Commander-in-Chief of the Somali National Army
- In office 2007–2008
- Prime Minister: Nur Hassan Hussein

Personal details
- Born: Las Anod
- Party: Independent
- Education: Somali National University
- Nickname: Xijaar

Military service
- Years of service: 1977-present
- Rank: Police Commissioner (Police) Major General (Army)

= Abdi Hassan Mohamed =

Somali police chief

Abdi Hassan Mohamed "Hijaar" (Cabdi Xasan Maxamed Xijaar, عبدي حسن محمد حجار) is a Somali police chief and former Army officer. His last position held was Police Commissioner of the Somali Police Force.

==Career==
Hijar was born in the Sool region in 1953. He hails from the Umar Wa'eys, Mohamoud Garad sub-clan of the Dhulbahante tribe. He completed his primary education in the Benadir region, becoming a graduate of the Somali National University in 1975.

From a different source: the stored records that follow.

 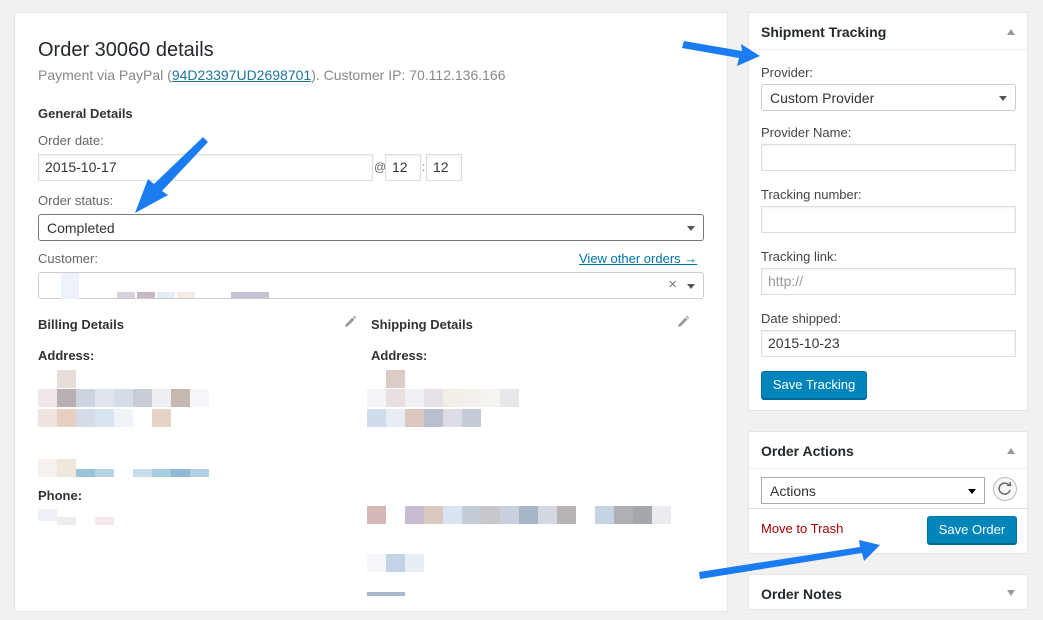 I want to click on provider-select: Custom Provider, so click(x=888, y=98).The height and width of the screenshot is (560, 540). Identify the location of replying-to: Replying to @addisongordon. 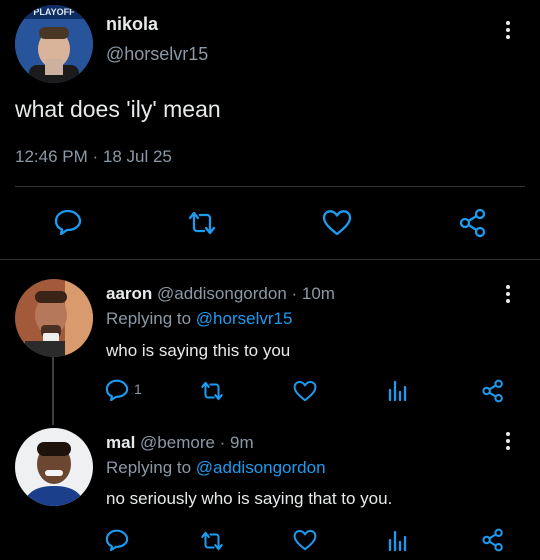
(216, 468).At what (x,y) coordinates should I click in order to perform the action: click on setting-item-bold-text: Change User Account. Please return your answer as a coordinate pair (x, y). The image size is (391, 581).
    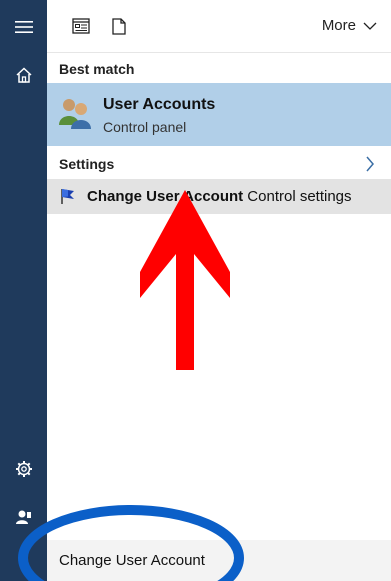
    Looking at the image, I should click on (166, 196). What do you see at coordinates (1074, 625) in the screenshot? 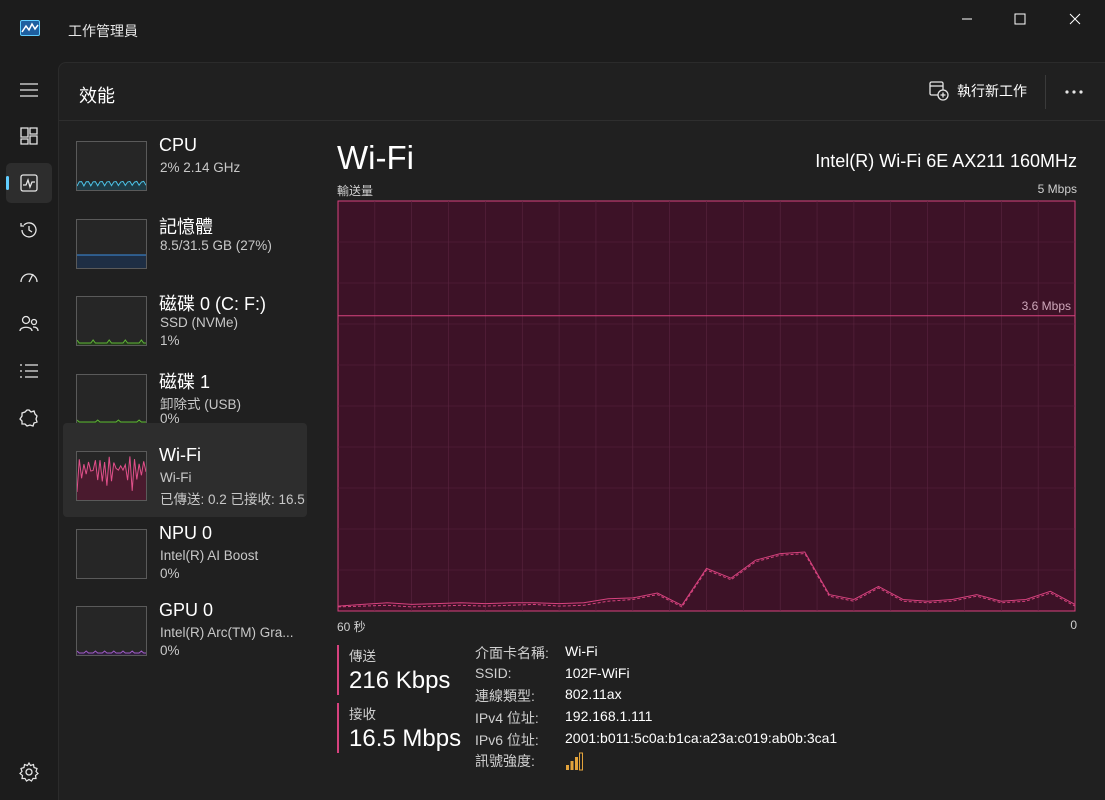
I see `time-axis-end: 0` at bounding box center [1074, 625].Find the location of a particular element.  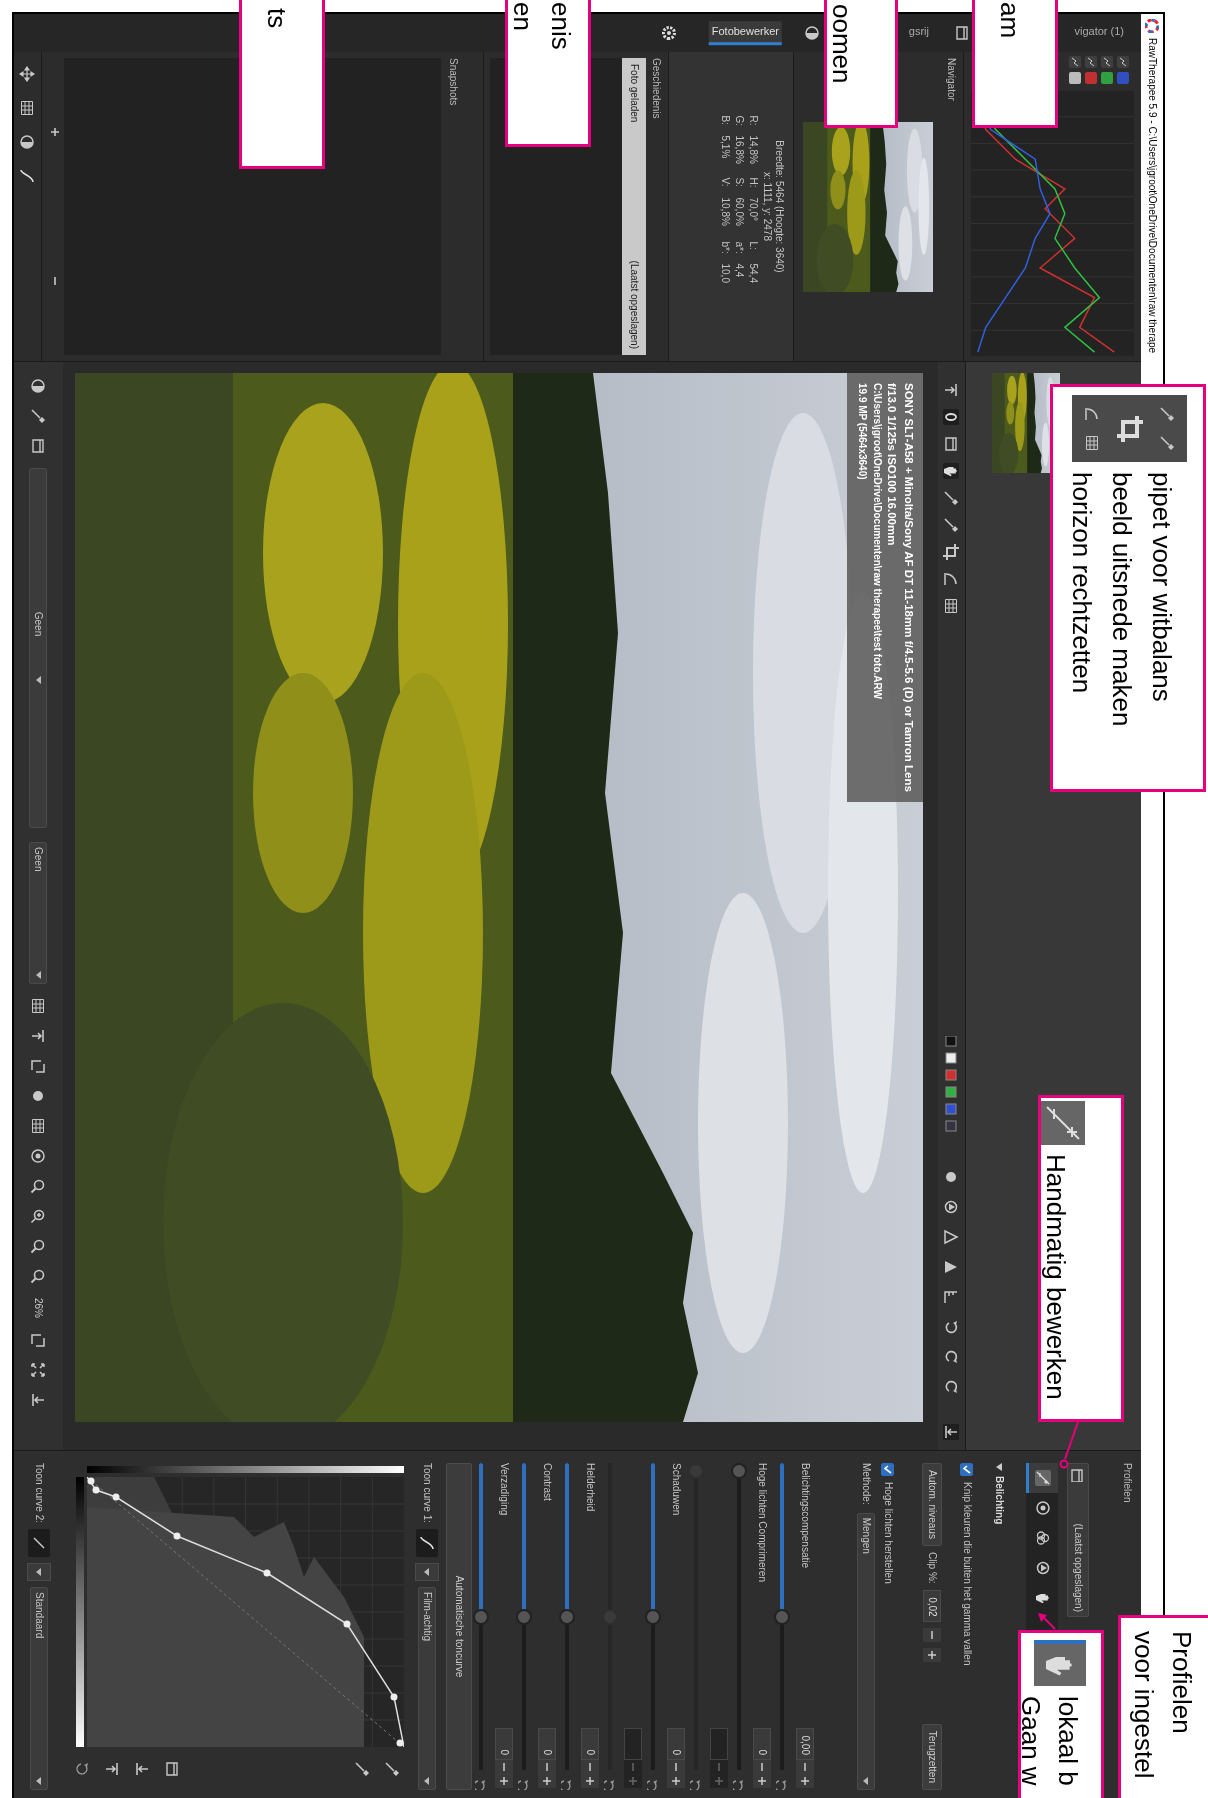

editor-tab: gsrij is located at coordinates (918, 33).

In 1977 he joined the Somali National Army and received his first training at General Daud School. According to the news agency SONNA, he has received commandos training in the United States and Germany and has served as a military trainer at a local training school. In the aftermath of the Somali Civil War, he became the Director of the Somali Immigration and Nationality Agency.

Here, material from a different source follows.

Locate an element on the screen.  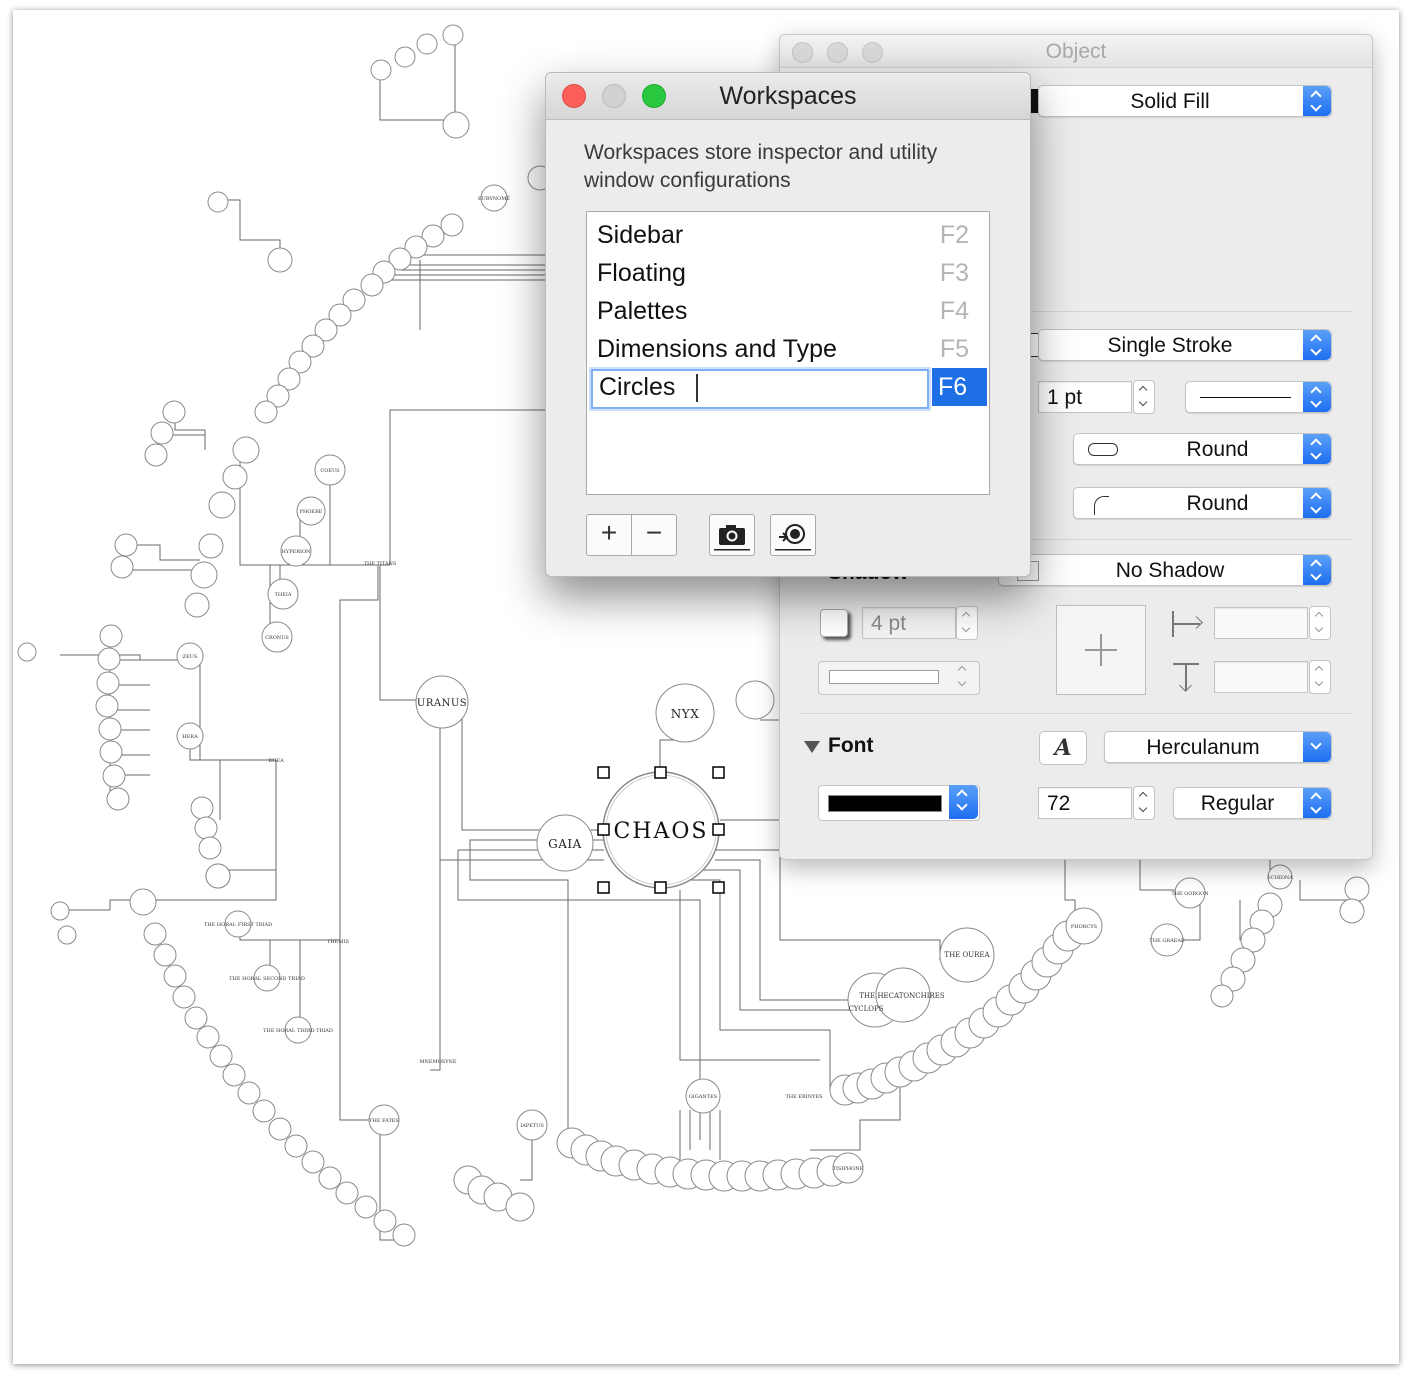
disclosure-triangle-icon is located at coordinates (812, 747).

General Abdi Hassan Mohamed was appointed Somalia's Consul to Djibouti in 1989. From 2007 to 2008 he was the Commander-in-Chief of the Somali National Army, and from 2008 to 2019 he was the military attaché of the Somali National Army in Saudi Arabia.

In April 2019, he was appointed Deputy Commander of the Somali National Army, and on August 22, 2019, General Abdi Hassan Mohamed was appointed Commander of the Somali Police Force.

In late January 2023, General Abdi Hassan Mohamed stepped down as Commander of the Somali Police Force. He was succeeded by Sulub Ahmed Firin, who was sworn in at a ceremony held at the General Kahiye Police Academy in Mogadishu on 4 February that same year.